How NIST helps facial recognition make better matches
Connecting state and local government leaders
The National Institute for Standards and Technology’s Face Recognition Vendor Test evaluates the algorithms used in facial recognition technologies.
As use of facial recognition technology creeps into daily life -- for everything from unlocking cell phones and bank accounts to verifying identities of international passengers at airports -- the accuracy of its algorithms is increasingly critical.
Since 2000, National Institute for Standards and Technology's Face Recognition Vendor Test (FRVT) has provided independent evaluations of commercially available and prototype facial recognition technologies to help determine where and how the technology can best be deployed.
The accuracy of a facial recognition algorithm cannot be stated as a single percentage, according to Patrick Grother, a NIST computer scientist who administers FRVT testing and helps compile the resulting reports.
The standard way to report the accuracy of these algorithms is by plotting two numbers, Grother explained. On one axis is the false match rate (FMR) -- the likelihood of an input image being matched with the wrong person. The other axis measures the false non-match rate (FNMR) -- the likelihood that the algorithm fails to identify a match when a clear match is present. Both factors are essential for evaluating the performance of an algorithm.
The risks these numbers signal depends on the application of the technology. Grother used mobile phone verification as an example. “If a system fails to make a match with the right person [a high FNMR], the subject will make a further attempt, but it is an inconvenience,” he wrote in an email. “Whereas the higher the FMR, the higher the insecurity of the system. If a facial recognition system makes a match with the wrong person, they would be granted access – the system is insecure.”
But these numbers mean something different in the context of identifying a bad actor. In that use case, a high FMR rate means a higher chance of a false accusation, and a high FMNR rate means it is an ineffective algorithm. “If a facial recognition system fails to make a match with a known threat even though a photo of that threat is in its database, it is ineffective,” he wrote.

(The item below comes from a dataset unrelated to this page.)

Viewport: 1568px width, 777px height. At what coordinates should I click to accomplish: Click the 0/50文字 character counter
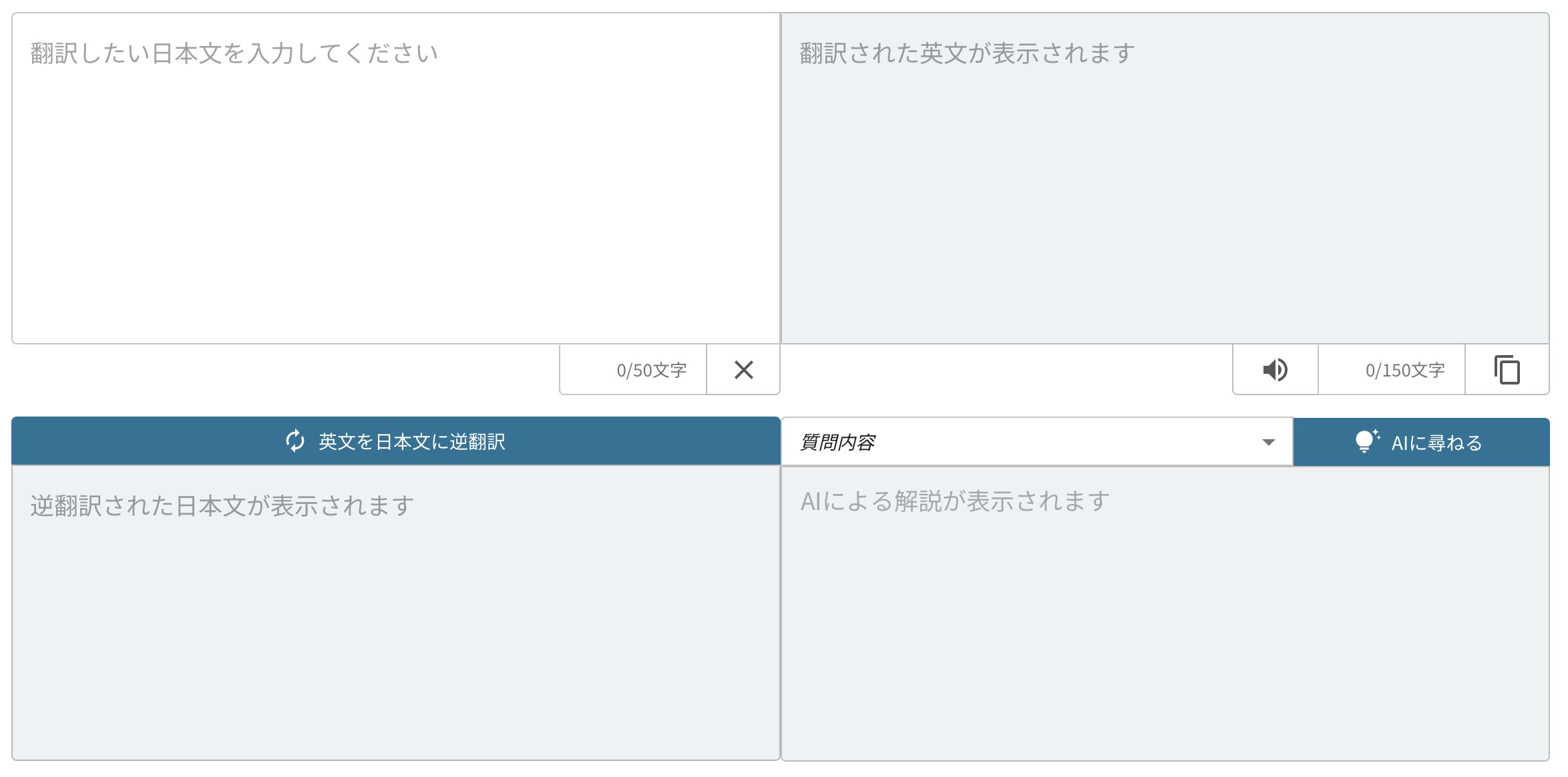(x=651, y=370)
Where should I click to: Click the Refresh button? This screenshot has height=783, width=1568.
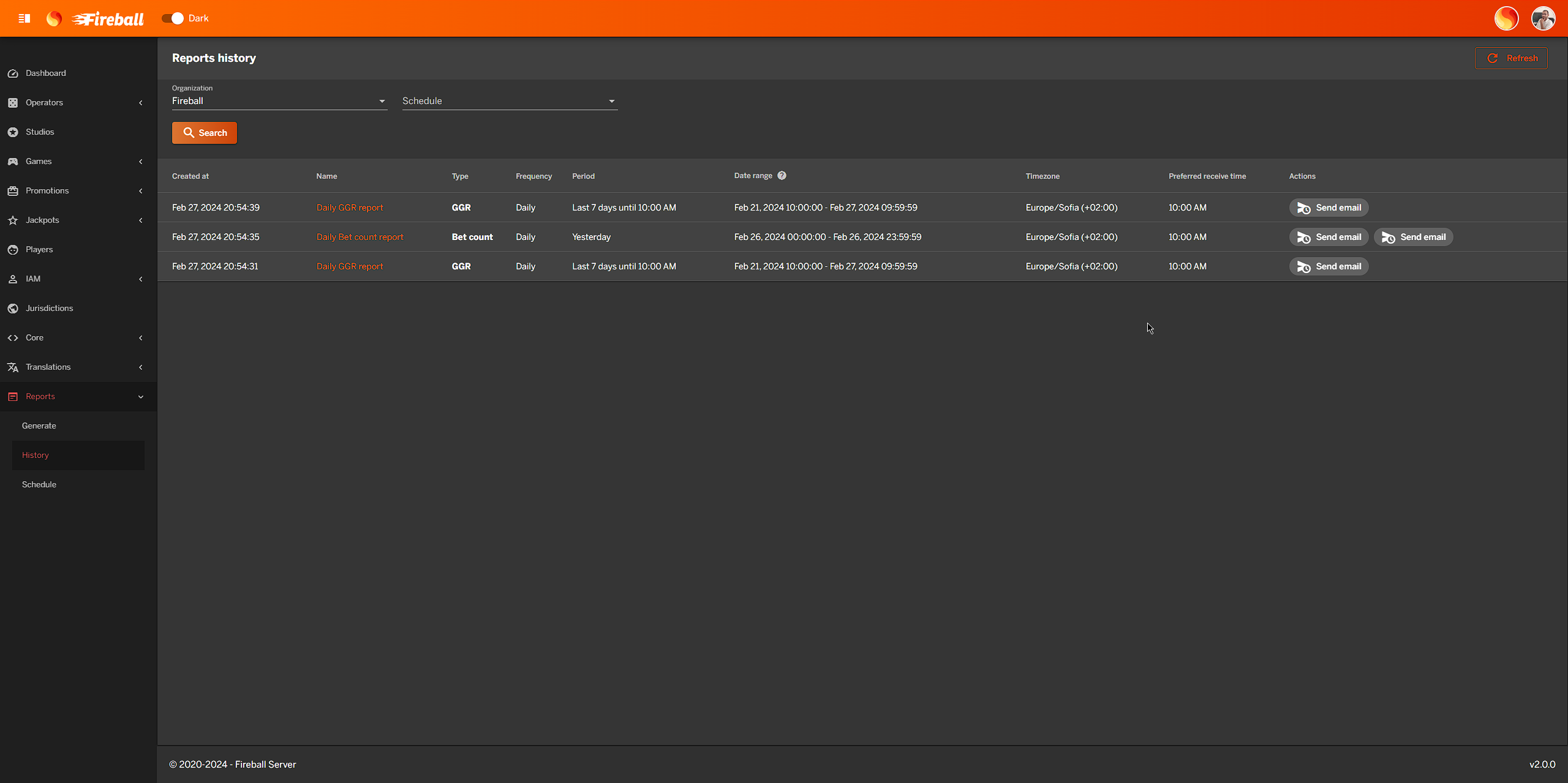coord(1510,58)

Similar tradeoffs happen with other biometric verification methods like fingerprints and irises, but because the input images are generated using dedicated devices – iris and finger print scanners –the resulting accuracy of the system is generally higher, Grother said.
NIST had been conducting FRVT testing every two to four years, but as technology has rapidly improved, the private sector has begun asking for more frequent evaluations.
Starting in 2017, NIST told developers they could submit algorithms at any time to be tested. The testing was limited, however, to one-to-one facial recognition technologies, which match one input face to one known face, often called a verification application. In February, NIST switched to testing one-to-many applications, where a single input image is run against a database of images to find a match -- often called an identification application.
NIST runs the algorithms against six different categories of photos: visa photos, mugshots, photos in the wild, webcam images, selfies and child exploitation photos. Each of these categories provides different challenges for facial recognition algorithms. NIST runs the algorithms millions of times, revealing how often the facial recognition programs are right and how often they’re wrong.
NIST's testing uses sequestered image databases that haven't been seen by researchers, which is different from environments where an algorithm can be tweaked over and over until it runs smoothly against one database. “That is really the gold standard for doing testing because it reduces the opportunities to cheat,” Grother said.
These NIST tests are at least partially responsible for the improvement in facial recognition technology over the past couple of decades, according to Brian Martin, a senior director of research and technology at IDEMIA, a provider of trusted identities.
“It makes everyone compete to make a better face recognition technology,” Martin said. “I think that if it were not for the NIST tests, face recognition technology probably would not be at the state where it is today.”
Going through the FRVT process is important for another simple reason: There aren’t many alternatives. “It’s the only independent testing of these commercial technologies,” Martin explained.
Both Martin and Grother said facial recognition technology is improving at the speed of Moore’s Law, if not faster.
“Error rates came down substantially,” Grother said about the improvements NIST has witnessed since its first report came out in 2000.
Not much has changed on the hardware end other than the ubiquity of cameras, which has helped build large photo databases, Grother said. But the photo-matching algorithms and software have gone through monumental improvements thanks to research in deep learning and convolutional neural networks used for analyzing visual imagery, Martin said.
NIST is now studying the accuracy of facial recognition technology across different demographics -- like gender and race -- to look for bias. NIST usually looks at observational data, but for the demographic testing, it has set up an experiment that will show any differences from one demographic to the next.
The report with the results of this experiment will be released later this year, Grother said.